During activation, LLMs act less like execution tools than operational copilots. “Buyers still launch campaigns inside DSPs, so tools like ChatGPT or Claude aren’t replacing hands-on activation,” Kochenderfer explained. “Instead, teams are using LLMs to speed up and strengthen the work that happens around the build.”

In practice, that means buyers increasingly rely on LLMs to convert a media plan into a recommended campaign structure, with queries like: “Based on this CTV strategy and budget, how should campaigns and line items be organized to manage pacing and frequency?” Kochenderfer said.

“In this scenario, teams use LLMs to support audience setup with prompts like, ‘Given this target audience and KPI, make me a list of relevant keywords and interests to target,” Kochenderfer said. Post-build, teams rely on LLMs for quality assurance (QA) by asking, “Review this exported build — compare the campaign and line-item names with this taxonomy source of truth. Flag what does not align.”

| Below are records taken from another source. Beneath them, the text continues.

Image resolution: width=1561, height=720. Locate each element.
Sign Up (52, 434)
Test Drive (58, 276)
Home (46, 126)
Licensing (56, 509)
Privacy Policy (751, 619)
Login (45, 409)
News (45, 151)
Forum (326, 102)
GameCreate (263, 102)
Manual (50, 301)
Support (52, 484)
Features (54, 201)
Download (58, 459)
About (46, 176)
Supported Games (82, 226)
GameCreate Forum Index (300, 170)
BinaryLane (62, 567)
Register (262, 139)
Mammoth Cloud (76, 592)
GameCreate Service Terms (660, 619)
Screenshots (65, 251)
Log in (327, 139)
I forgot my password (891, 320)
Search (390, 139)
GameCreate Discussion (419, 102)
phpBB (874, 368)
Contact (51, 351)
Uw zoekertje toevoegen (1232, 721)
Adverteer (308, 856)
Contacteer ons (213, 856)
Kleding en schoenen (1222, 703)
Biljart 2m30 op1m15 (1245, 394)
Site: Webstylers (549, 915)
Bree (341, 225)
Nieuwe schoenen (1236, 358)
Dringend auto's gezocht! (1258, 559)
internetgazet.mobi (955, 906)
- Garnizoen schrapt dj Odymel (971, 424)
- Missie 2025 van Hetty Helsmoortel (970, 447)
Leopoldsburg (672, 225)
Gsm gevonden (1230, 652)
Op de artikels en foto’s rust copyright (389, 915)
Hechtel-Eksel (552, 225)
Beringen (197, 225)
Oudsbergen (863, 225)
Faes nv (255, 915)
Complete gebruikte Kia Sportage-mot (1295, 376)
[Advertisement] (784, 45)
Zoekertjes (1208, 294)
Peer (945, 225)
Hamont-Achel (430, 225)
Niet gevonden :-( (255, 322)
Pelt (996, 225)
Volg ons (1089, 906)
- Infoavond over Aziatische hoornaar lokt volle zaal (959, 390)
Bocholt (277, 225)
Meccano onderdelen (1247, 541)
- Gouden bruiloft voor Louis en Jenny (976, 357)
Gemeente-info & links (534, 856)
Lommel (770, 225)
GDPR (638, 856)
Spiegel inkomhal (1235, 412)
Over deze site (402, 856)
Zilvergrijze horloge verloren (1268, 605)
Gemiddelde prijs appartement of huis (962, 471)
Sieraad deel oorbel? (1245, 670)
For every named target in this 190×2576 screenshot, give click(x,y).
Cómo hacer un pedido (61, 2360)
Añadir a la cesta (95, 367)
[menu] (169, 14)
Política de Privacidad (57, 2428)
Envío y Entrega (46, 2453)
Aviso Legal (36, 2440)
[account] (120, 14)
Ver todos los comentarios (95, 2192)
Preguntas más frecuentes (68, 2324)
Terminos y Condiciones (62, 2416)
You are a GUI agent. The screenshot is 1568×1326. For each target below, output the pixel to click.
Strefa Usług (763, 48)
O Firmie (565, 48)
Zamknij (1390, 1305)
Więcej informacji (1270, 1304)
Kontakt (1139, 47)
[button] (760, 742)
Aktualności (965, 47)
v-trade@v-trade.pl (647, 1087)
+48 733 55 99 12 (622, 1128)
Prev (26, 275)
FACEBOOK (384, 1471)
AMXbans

“The value in LLMs isn’t in automating the actual activation,” Kochenderfer emphasized. “[It’s] in making the surrounding steps faster, more consistent and less error-prone before dollars go live.”

While buyers aren’t launching campaigns directly from LLM interfaces yet, the industry is moving closer, Kochenderfer said. “In early workflows, LLMs generate activation logic or recommended configurations, humans review and approve those decisions, and scripts or APIs push the final setup into platforms.”

Stage 3: Measurement

This is where AI adoption is “accelerating fastest,” Kochenderfer said.

Buyers are using LLMs to make sense of fragmented data sources — surfacing what changed, why it likely happened and where to look next. Teams will prompt models with questions like, ‘Based on these delivery and performance shifts, what are the most likely drivers — pacing, frequency, supply availability, creative rotation or audience saturation? Rank them by likelihood.

On the sell side, media buyers can also prompt AI agents to analyze auction dynamics and bidding efficiency.At FreeWheel, Ellin described prompts such as: “Identify line items where we’re winning > 40% of auctions, where we’re likely overbidding. Model bid reductions — 10%, 20%, 30% decreases — and estimate cost savings for each scenario. Recommend the optimal bidding strategy.”

What’s next

As 2026 unfolds, Kochenderfer argues competitive edge won’t come from chasing the newest tools, but from codifying decision-making processes and teaching AI how teams think.

“AI won’t replace media buyers; but it will replace the parts of the job that never truly required human judgment.”